Leorio encostou os lábios em seus cabelos dourados, roçou a face naquele rosto cálido que tanto adorava.

— Eu me apaixonei por você. Foi meu primeiro erro. Você me correspondeu, e eu permiti que você se aproximasse. Foi meu segundo erro.

Leorio beijou seu pescoço. Abraçou-o, puxando-o para perto de si.

— Quase três anos, não é? Foi o tempo que nosso amor durou.

— Não diga isso — implorou Leorio. — Por favor...

Kurapika olhou para ele. Mesmo na penumbra, era possível ver que seus olhos estavam vermelhos.

— Eu preciso ir.

Leorio fechou os olhos com força. No fundo, sabia que esse momento não tardaria a chegar. Kurapika nunca fora muito bom em demonstrar afeto. Sua partida era o maior gesto de amor que ele poderia oferecer.

— Se eles te encontrassem... Se eles te torturassem, eu...

Um soluço escapou de seus lábios. Leorio puxou-o mais para perto.

— Eu não posso! Não você! — As lágrimas caíam livres, umedecendo a mão de Leorio. — Não você...
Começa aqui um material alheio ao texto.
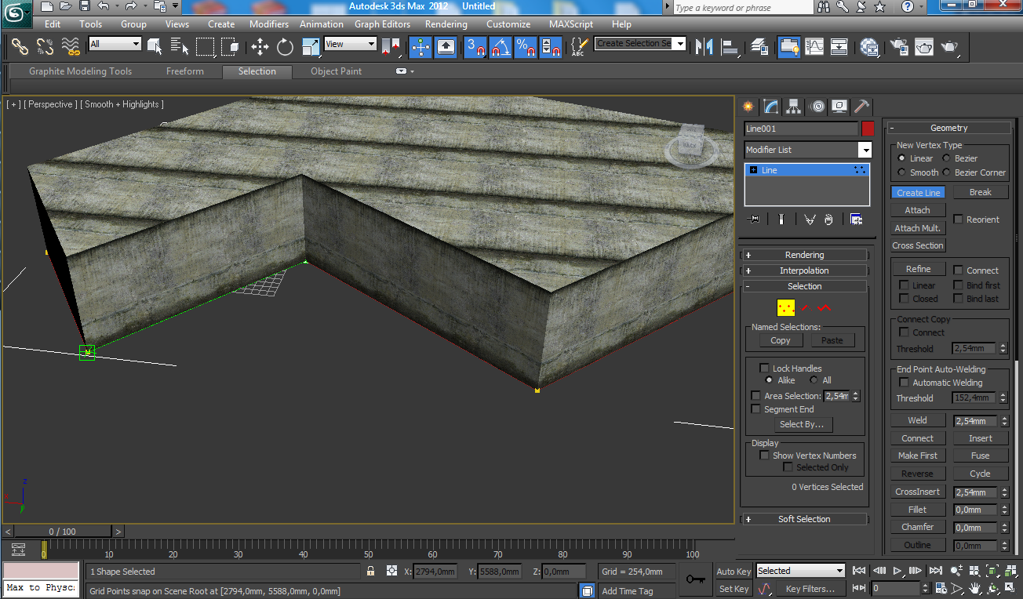Switch to the Utilities hammer tab
The image size is (1023, 599).
(x=862, y=107)
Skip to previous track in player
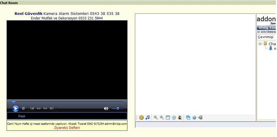 click(x=32, y=108)
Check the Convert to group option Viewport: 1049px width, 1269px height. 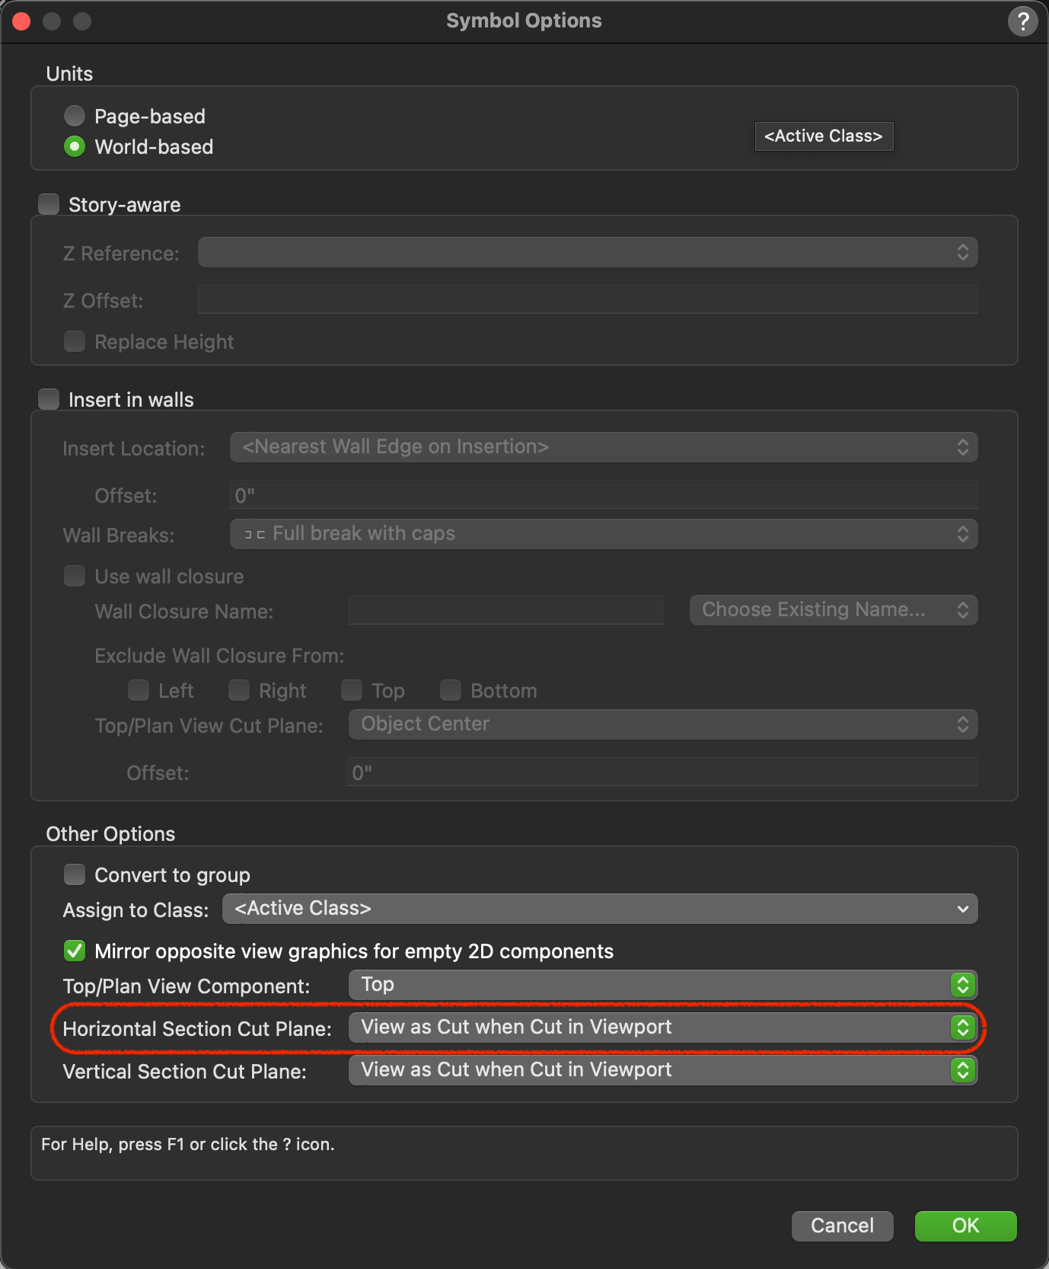pyautogui.click(x=75, y=874)
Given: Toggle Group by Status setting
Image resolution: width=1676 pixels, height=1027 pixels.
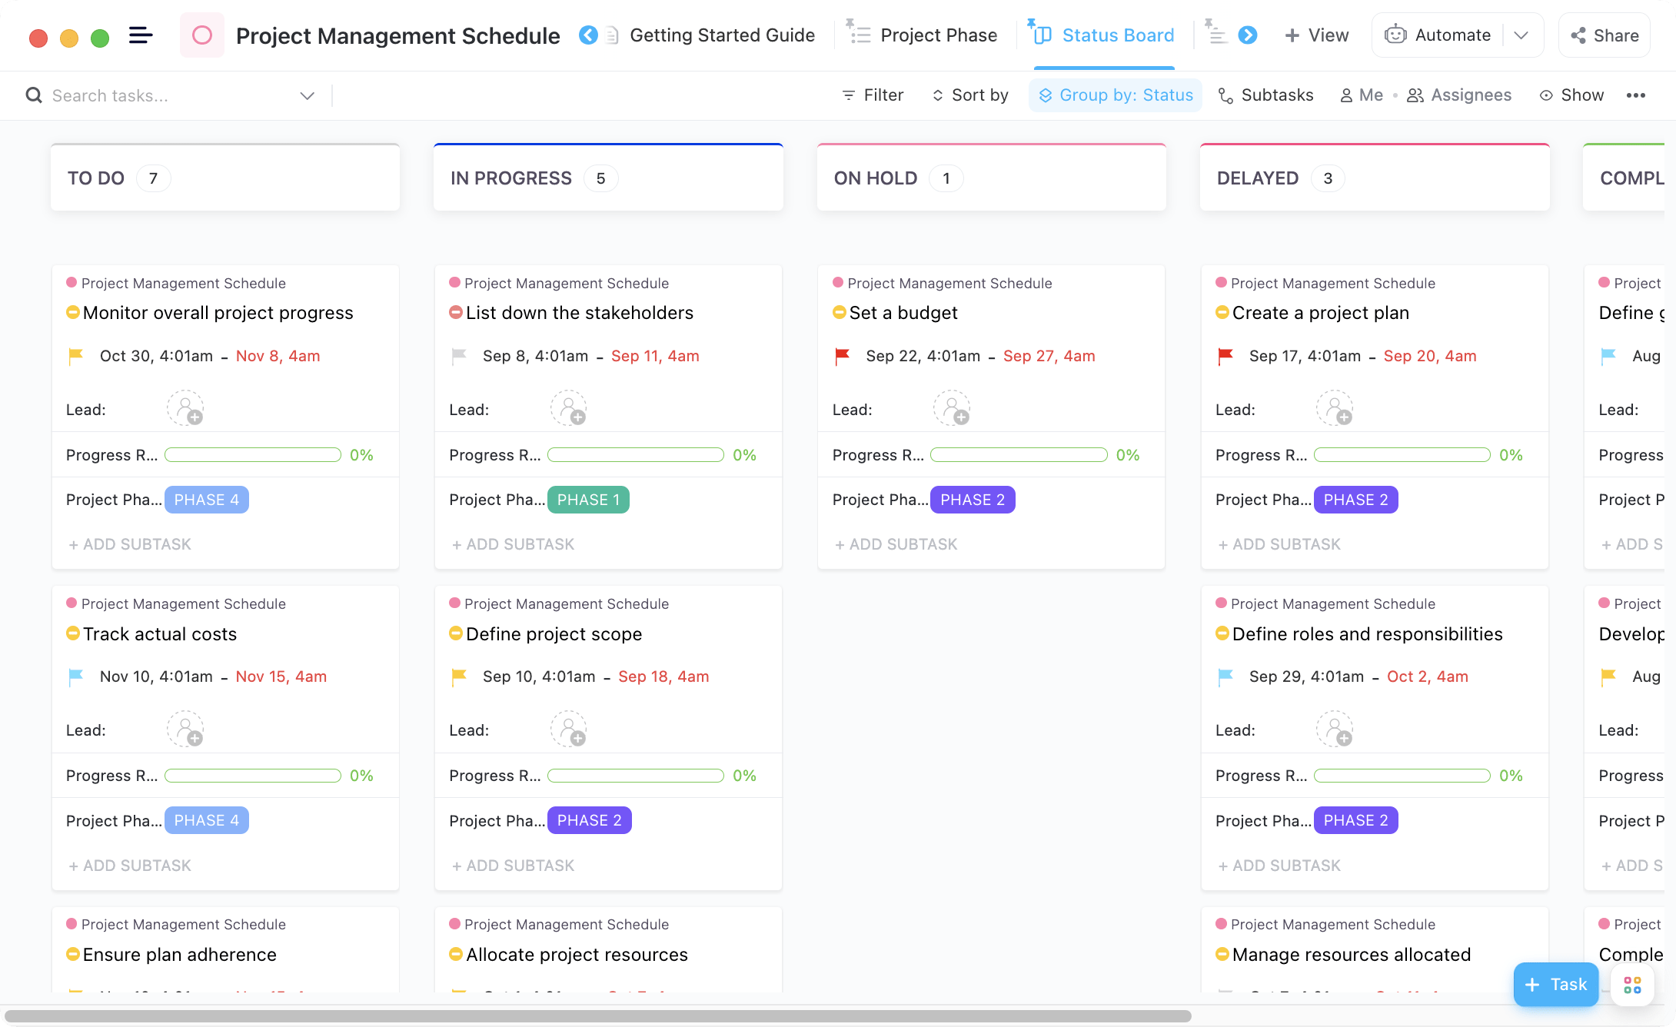Looking at the screenshot, I should coord(1116,95).
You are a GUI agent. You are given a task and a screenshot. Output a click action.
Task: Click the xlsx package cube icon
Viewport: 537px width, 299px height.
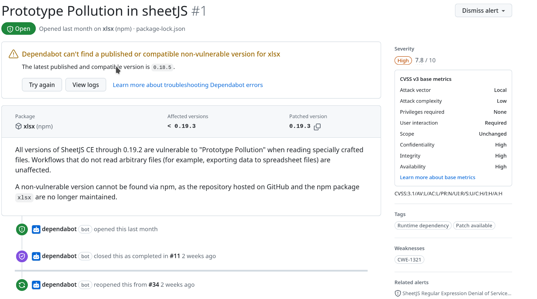click(x=18, y=126)
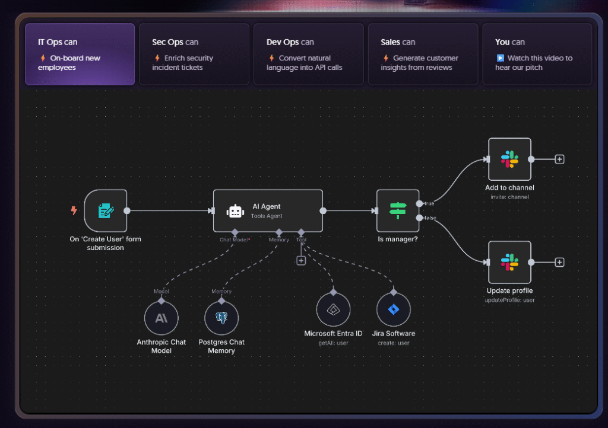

Kurapika enterrou o rosto em seu pescoço. Todo o seu corpo estremecia. Ele estava destruído por dentro. Nunca tomara uma decisão tão difícil.

— Tudo bem... — murmurou Leorio. — Eu entendo. Tudo bem.

— Eu vou sentir sua falta — disse Kurapika com um fiapo de voz.

Leorio roçou a bochecha em sua testa.

— Eu também.

O Kuruta afastou-se, ainda chorando. Leorio não chorava. Um dos dois precisava se manter firme para que os dois não sucumbissem.

— Se você algum dia puder voltar...

Kurapika assentiu. Não precisava ouvir o resto da frase.

— Eu te amo, Leorio.

— Também te amo. Kurapika.

Quando Leorio acordou na manhã seguinte, Kurapika não estava mais ali. Todos os seus objetos haviam desaparecido. A única lembrança era um brinco solitário sobre o criado-mudo.


Notas Finais


Tsubasa é uma personagem original. Escreverei mais histórias sobre ela em breve.